Moving from Reactive to Proactive Data Observability
I spoke with the CTO of a unicorn data startup, who said, “We are really good at gathering data, but we are not the best at knowing what to do with it.”
I spoke with the CTO of a unicorn data startup, who said, “We are really good at gathering data, but we are not the best at knowing what to do with it.”
This observation rings true for data platforms. After speaking with over 200 data teams, it became clear that scaling platforms face a common challenge: cutting through the noise to prioritize work that ensures stability and optimal costs is incredibly difficult, whether it's untangling complex dbt models to fix a schema change or determining which of the 15 Airflow pipelines needs immediate attention.
When it comes to enterprise, it's more like thousands of Airflow pipelines a day. This brittleness is only further driven by the fact that teams are stuck in a reactive state. It is really hard to future-proof your data stack.
The first step teams take to solve this problem is to purchase a data observability tool. At least you know what is happening in your stack. At first, you pour time into setting up all the alerts, funnels and tables to monitor, and it's fantastic. However, what typically happens as you scale your dbt models and warehouse spending?
Notification Overload: Your Slack channel gets spammed, and you stop responding or caring as false positives appear.
Lack of Context: You notice the alerts are coming in without context and provide no information on why a problem has occurred, how to fix it, or how it impacts other parts of your stack.
Capacity Shortage: As you get more alerts, your backlog expands, your stress heightens, and you feel that you can't solve all the problems you have. Each alert means you will get distracted and spend 3 to 4 hours figuring out what went wrong and solving the issue, taking you away from delivering new objectives.
The current rigid structure of observability tools doesn't allow for custom context, flexibility, and real value to be generated. Because teams have either struggled to implement them or implemented and experienced the pain points above, we hear this a lot:
"dbt is out of control."
"We don’t know why our Airflow jobs that keep failing”
"We are swamped with new objectives, so we can't dedicate time to refactoring our current setup."
These are all reactive responses to a challenging problem for teams. How do you know if something will break until it breaks? Often times in in the architecture, or the fact you have years of different engineers doing different things.
This is why we are building Artemis. We are building the next generation of observability, context-relevant insights which drive automated resolution. We help you turn your dbt mess into a manageable model layer. We accomplish this by turning your platform from reactive to proactive.
Surface Tasks, not alerts: The insights we surface leverage context from your stack to give you a task to solve, leading you to a solution faster, not creating more work.
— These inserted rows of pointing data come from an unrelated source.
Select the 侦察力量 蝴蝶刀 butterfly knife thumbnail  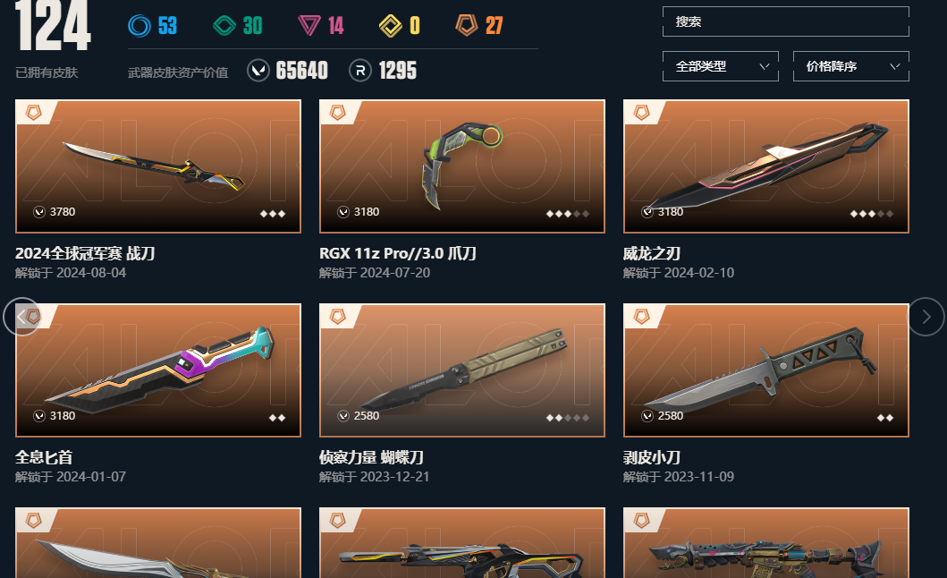point(462,370)
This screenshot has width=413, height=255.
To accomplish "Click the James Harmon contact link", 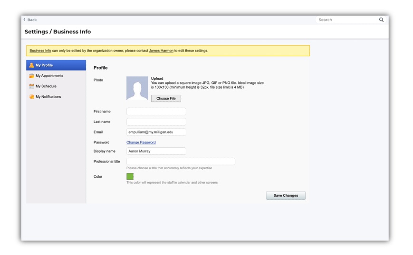I will 161,51.
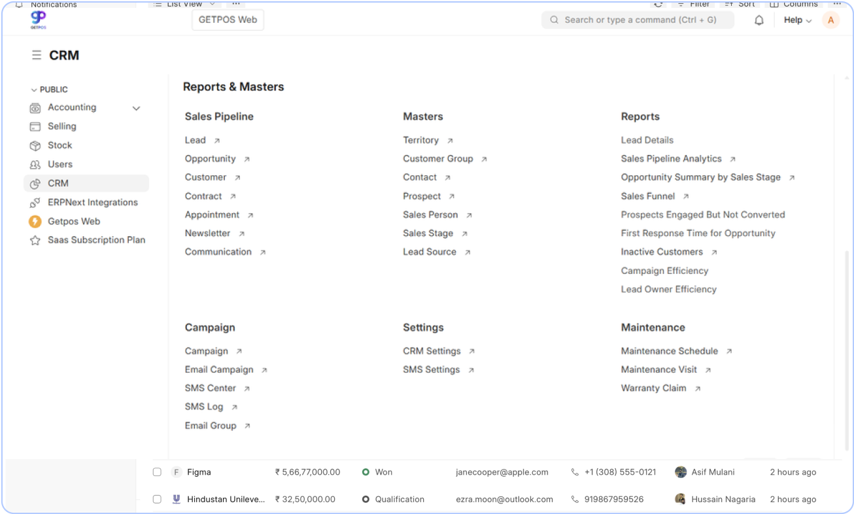The width and height of the screenshot is (854, 514).
Task: Check the Figma row checkbox
Action: click(157, 472)
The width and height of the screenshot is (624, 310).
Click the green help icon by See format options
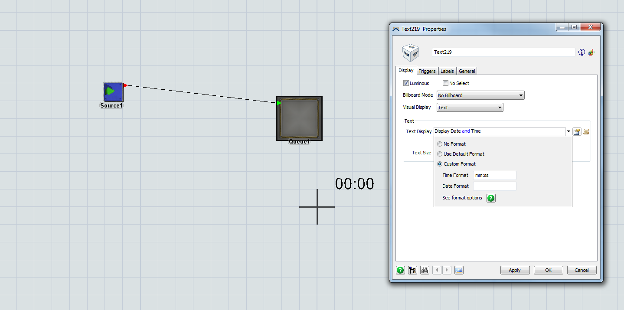[x=491, y=198]
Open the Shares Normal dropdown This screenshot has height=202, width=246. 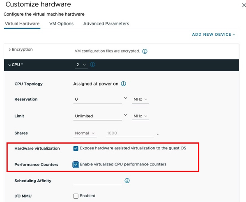[85, 133]

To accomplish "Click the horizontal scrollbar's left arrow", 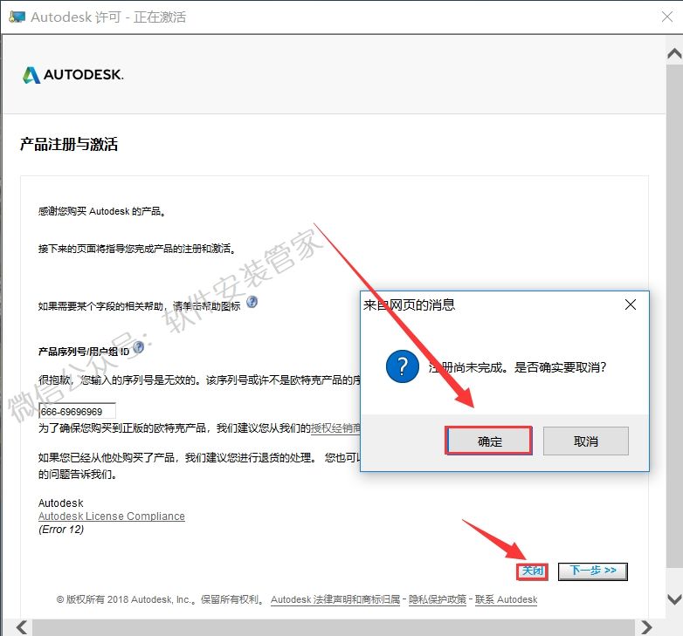I will [20, 626].
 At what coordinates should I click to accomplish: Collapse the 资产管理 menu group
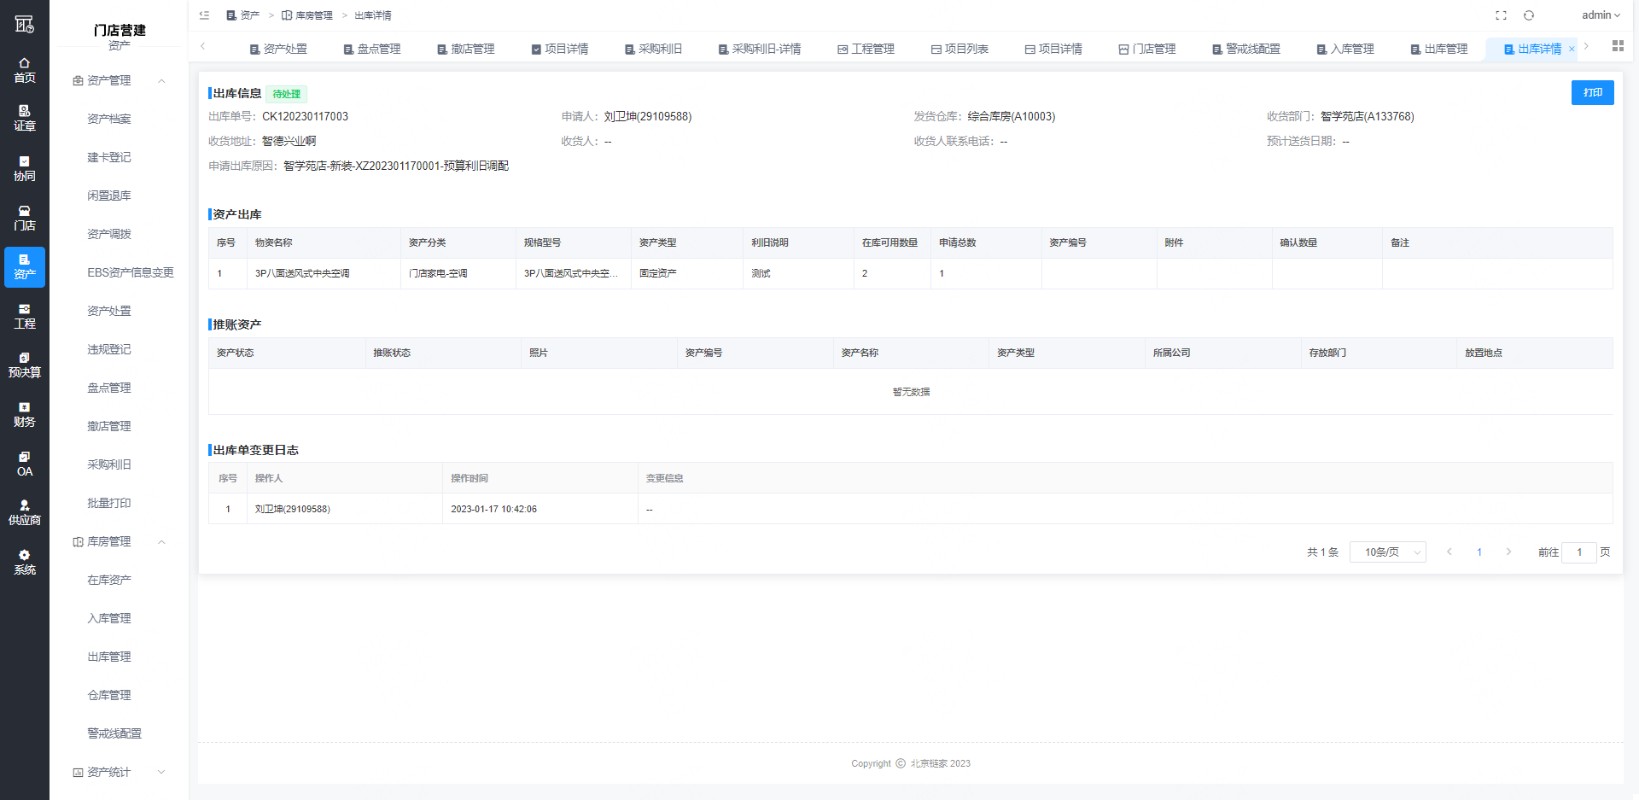tap(161, 81)
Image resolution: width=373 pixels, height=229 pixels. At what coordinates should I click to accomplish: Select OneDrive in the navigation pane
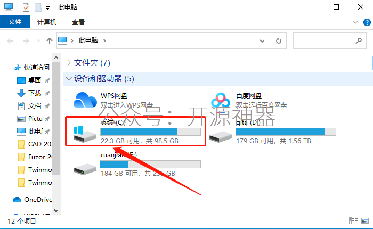(33, 200)
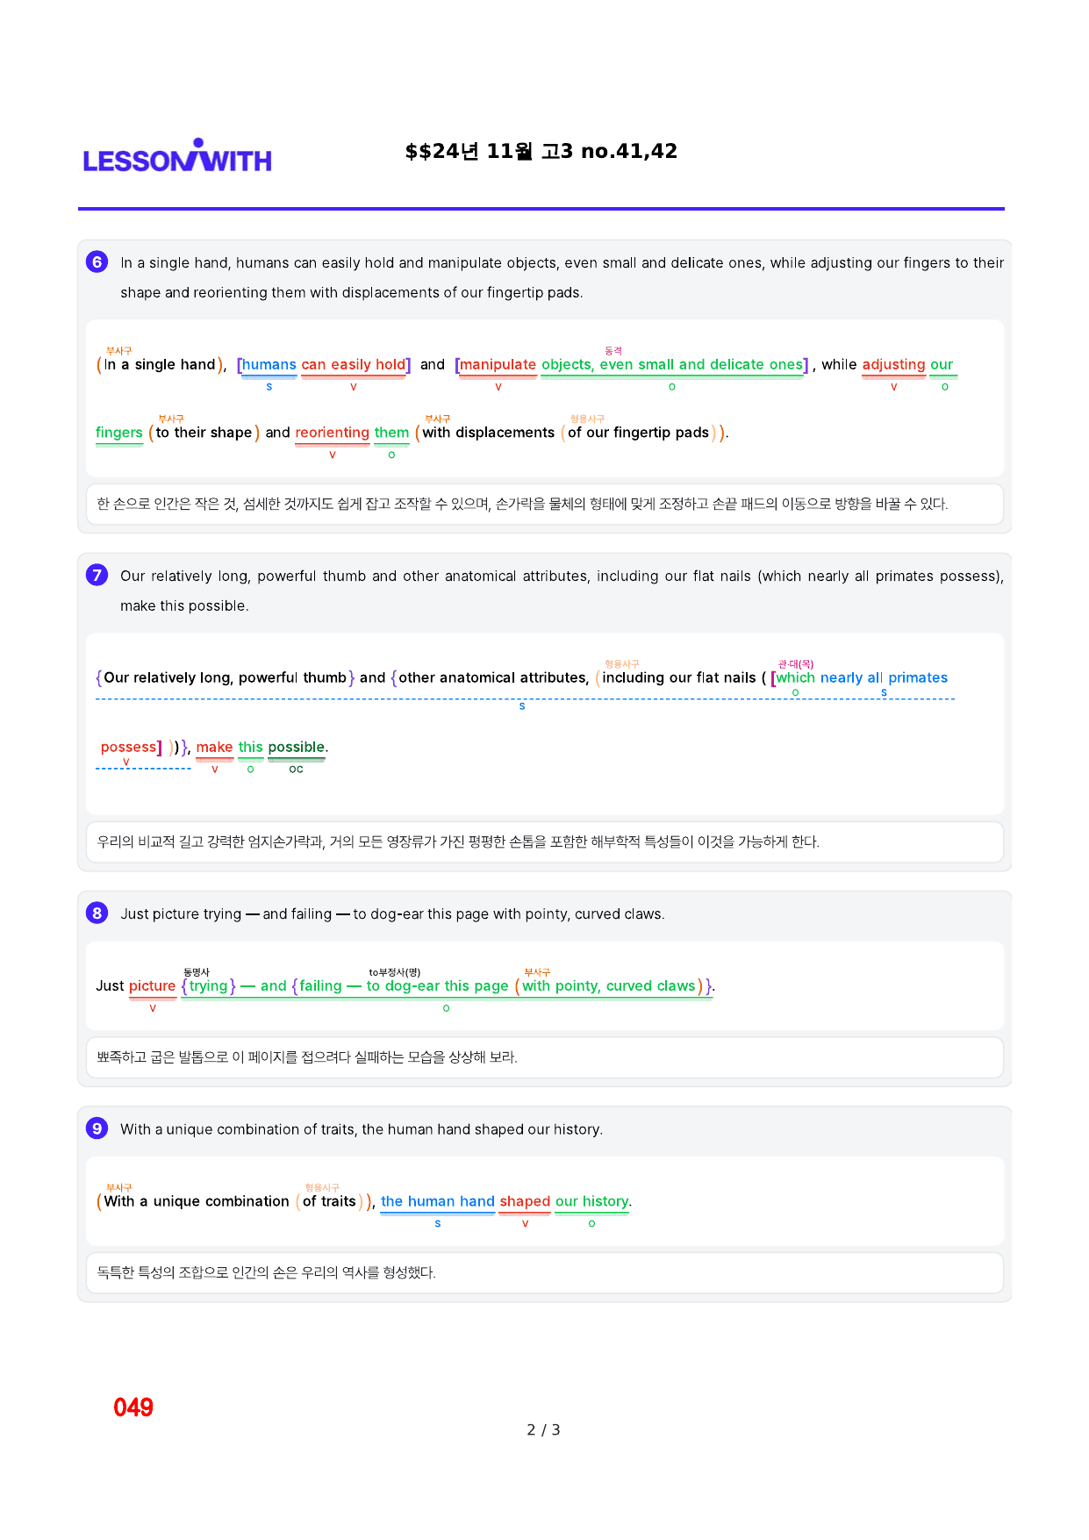Click the phrase 'humans can easily hold'
The width and height of the screenshot is (1089, 1540).
pos(324,364)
Personalized Context: Our personalized knowledge graph provides deep context and root cause analysis to explain the issues, what caused them, how to fix them, and their impacts on downstream or upstream models and tables.
Auto-Resolve: Our action engine takes your tasks, makes the changes, updates pipelines, and refactors your models for you. All you have to do is review the PR and push it to production! You can be as little or as much involved as you want. Interested in setting and forgetting? You can do that! Want to be in the nitty gritty? That's also not a problem. You are always in control.
We give you total control, context, and solutions, so your Slack channel isn't annoying, and Jira doesn’t get bloated; it shows your team and managers how much you are getting done.